Mapping arrhythmias in the failing heart: from Langendorff to patient

Sudden cardiac death due to ventricular arrhythmias is a major cause of mortality in patients with heart failure (HF). As HF develops, a host of changes occur at multiple levels, spanning the spectrum from subcellular/molecular to organ-system levels. These changes, collectively referred to as "cardiac remodeling," predispose to electrical disturbances via multiple mechanisms. In humans, most arrhythmias are reentrant by nature, involving circulatory wavefront(s) that excite the heart in rapid, irregular succession. Hence, by definition, reentrant excitation occurs at the multicellular intact tissue level, and therefore, a complete understanding of its dynamics and underlying mechanisms requires investigation of electrophysiological properties (such as action potentials and calcium transients) in intact tissue preparations where cells are electrically coupled to one another.
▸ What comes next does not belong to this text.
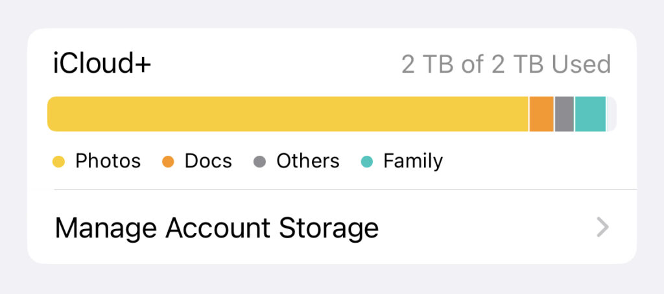
Task: Click the iCloud+ heading
Action: click(102, 64)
While molecular and cellular studies are critical for identifying changes in individual myocytes, only recently have we begun to understand how these complex changes can create an environment ripe for arrhythmias. In particular, the integrative technique of optical action potential mapping was used in recent years to address key questions regarding changes in network electrical properties of the failing myocardium. In the present manuscript, we review recent findings from mapping studies in the experimental laboratory as they relate to the characterization of the arrhythmic substrate of the failing heart, followed by a discussion of clinical mapping approaches used to identify key characteristics of atrial and ventricular arrhythmias in patients with HF.